With the NSA’s surveillance program, the Foreign Intelligence Surveillance Court has apparently secretly approved the blanket seizure of data on every American so this ‘metadata’ can later provide the probable cause for a particular search. Such indiscriminate data seizures are the epitome of “unreasonable”, akin to the general warrants issued by the Crown to authorize searches of Colonial Americans.
The technology powering the National Security Agency’s illegal domestic spying program would have amazed James Madison and the other framers of the Bill of Rights. In a time when the steamboat was a technological marvel, it would have been unimaginable for the government to collect millions of innocent Americans’ private communications and use computers to look for “suspicious patterns.”
But aside from the technology, the government’s ongoing violation of fundamental civil liberties would have been very familiar to the men who gathered in 1791 to adopt the Bill of Rights. The Founding Fathers battled an 18th century version of the wholesale surveillance that the government is accused of doing today – an expansive abuse of power by King George II and III that invaded the colonists’ communications privacy.

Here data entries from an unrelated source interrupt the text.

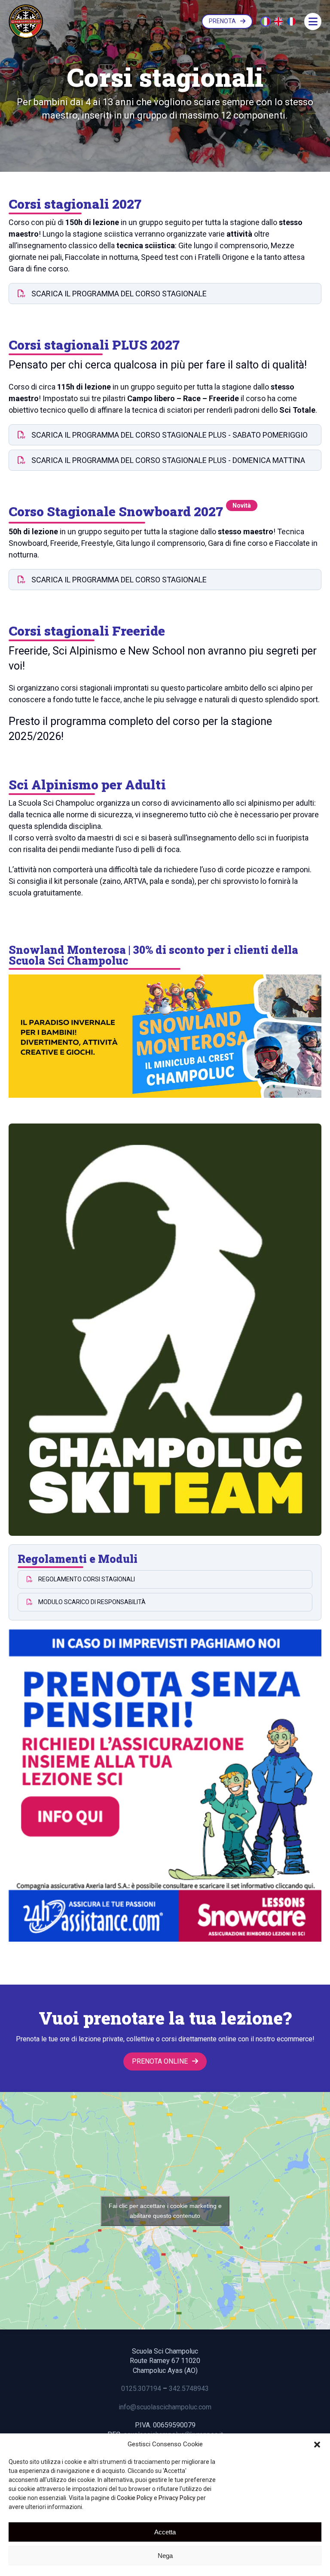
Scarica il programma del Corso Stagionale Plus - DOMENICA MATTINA (167, 460)
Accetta (165, 2532)
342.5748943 (189, 2388)
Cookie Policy (135, 2497)
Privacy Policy (177, 2497)
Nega (165, 2555)
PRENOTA (222, 21)
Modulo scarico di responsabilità (91, 1602)
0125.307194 (141, 2388)
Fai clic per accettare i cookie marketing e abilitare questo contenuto (165, 2210)
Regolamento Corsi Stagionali (86, 1579)
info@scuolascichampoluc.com (165, 2407)
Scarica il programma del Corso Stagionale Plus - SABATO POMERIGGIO (169, 434)
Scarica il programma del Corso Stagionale (118, 293)
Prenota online (160, 2061)
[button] (317, 2444)
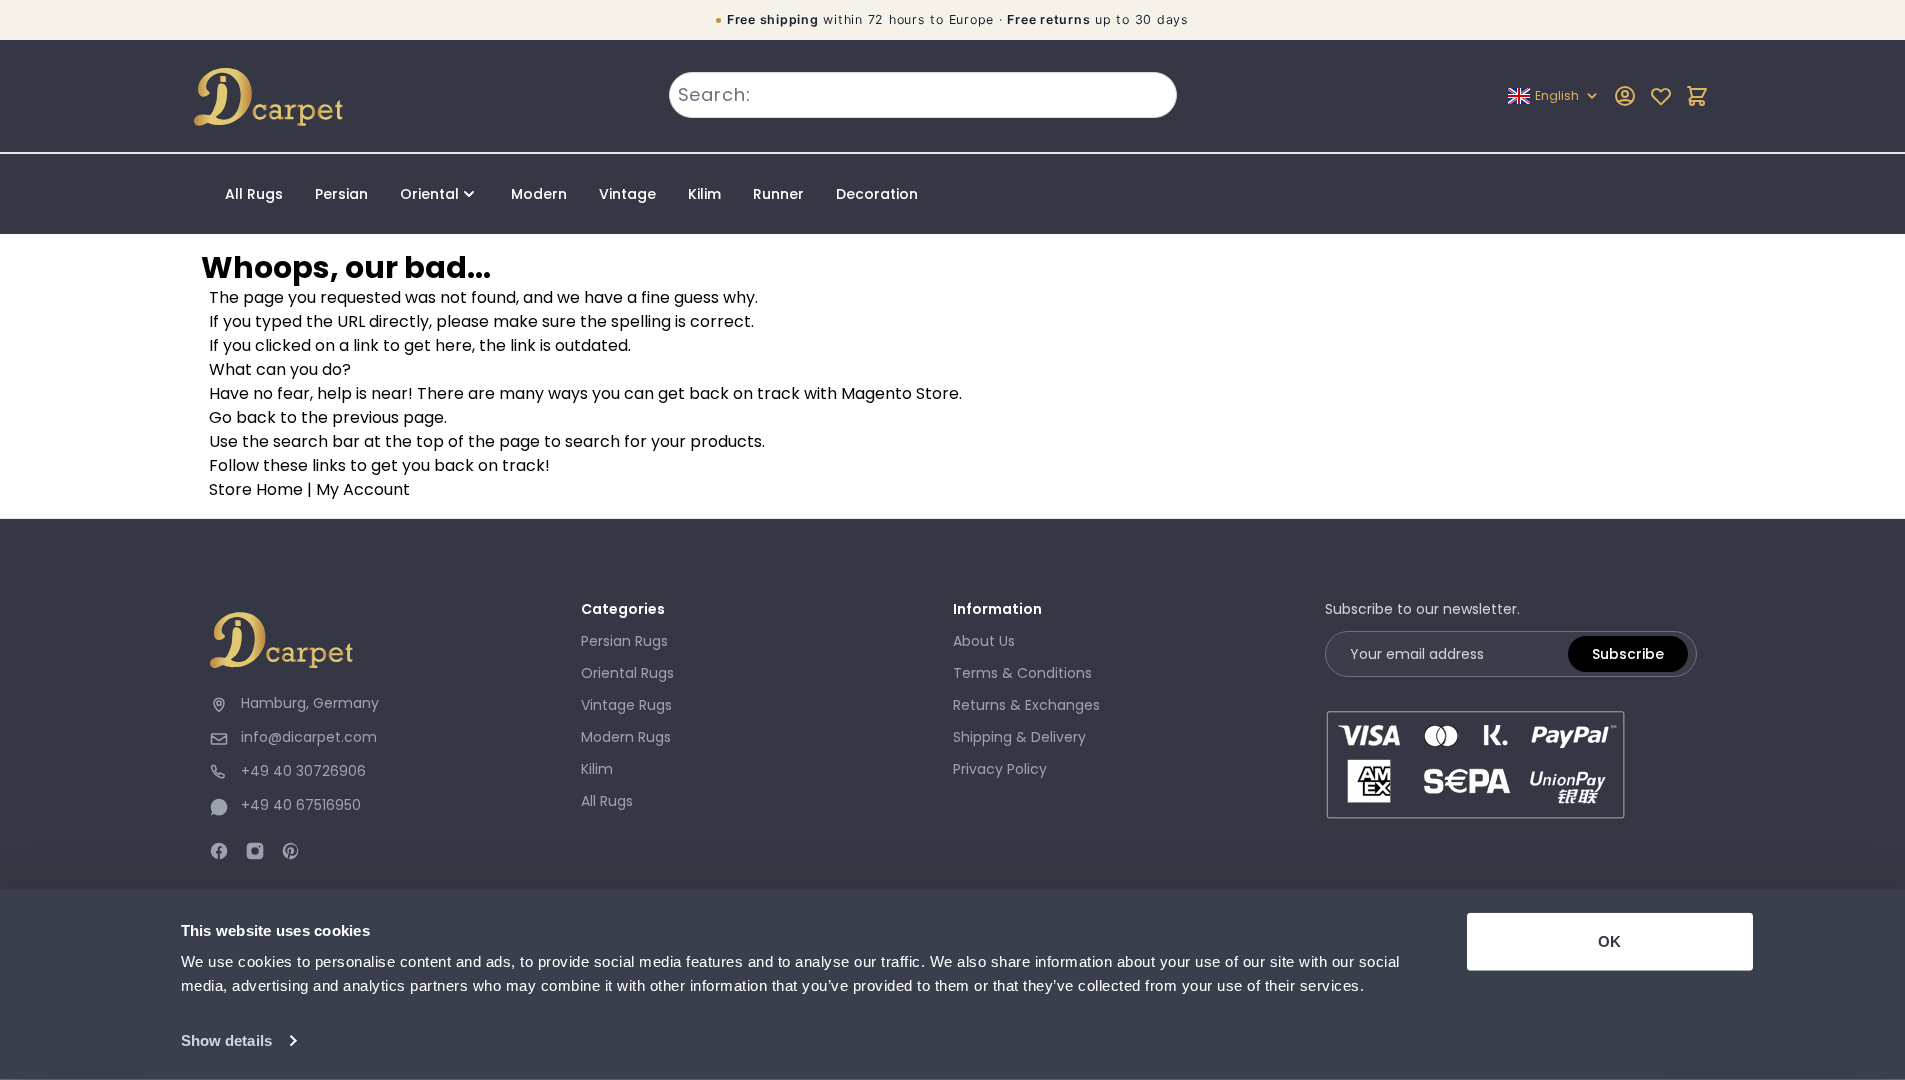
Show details (226, 1040)
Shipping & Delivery (1019, 737)
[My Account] (1625, 96)
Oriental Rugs (627, 673)
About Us (984, 641)
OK (1609, 941)
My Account (363, 489)
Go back (242, 417)
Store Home (256, 489)
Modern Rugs (626, 737)
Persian (341, 194)
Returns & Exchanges (1026, 705)
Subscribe (1628, 654)
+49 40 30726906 (303, 771)
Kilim (704, 194)
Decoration (877, 194)
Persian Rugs (624, 641)
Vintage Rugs (626, 705)
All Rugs (254, 194)
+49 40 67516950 (301, 805)
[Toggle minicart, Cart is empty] (1697, 96)
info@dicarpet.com (309, 737)
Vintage (627, 194)
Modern (539, 194)
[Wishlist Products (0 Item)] (1661, 96)
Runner (778, 194)
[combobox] (923, 95)
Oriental (429, 194)
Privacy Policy (1000, 769)
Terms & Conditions (1022, 673)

Using “writs of assistance,” the King authorized his agents to carry out wideranging searches of anyone, anywhere, and anytime regardless of whether they were suspected of a crime. These “hated writs”(1) spurred colonists toward revolution (2) and directly motivated James Madison’s crafting of the Fourth Amendment.
We’ve now come full circle. The president has essentially updated this page from King George’s playbook, engaging in dragnet surveillance of millions of Americans, regardless of whether they are suspected of a crime. The founders of this country took steps to limit precisely this sort of unfettered executive power. Will we?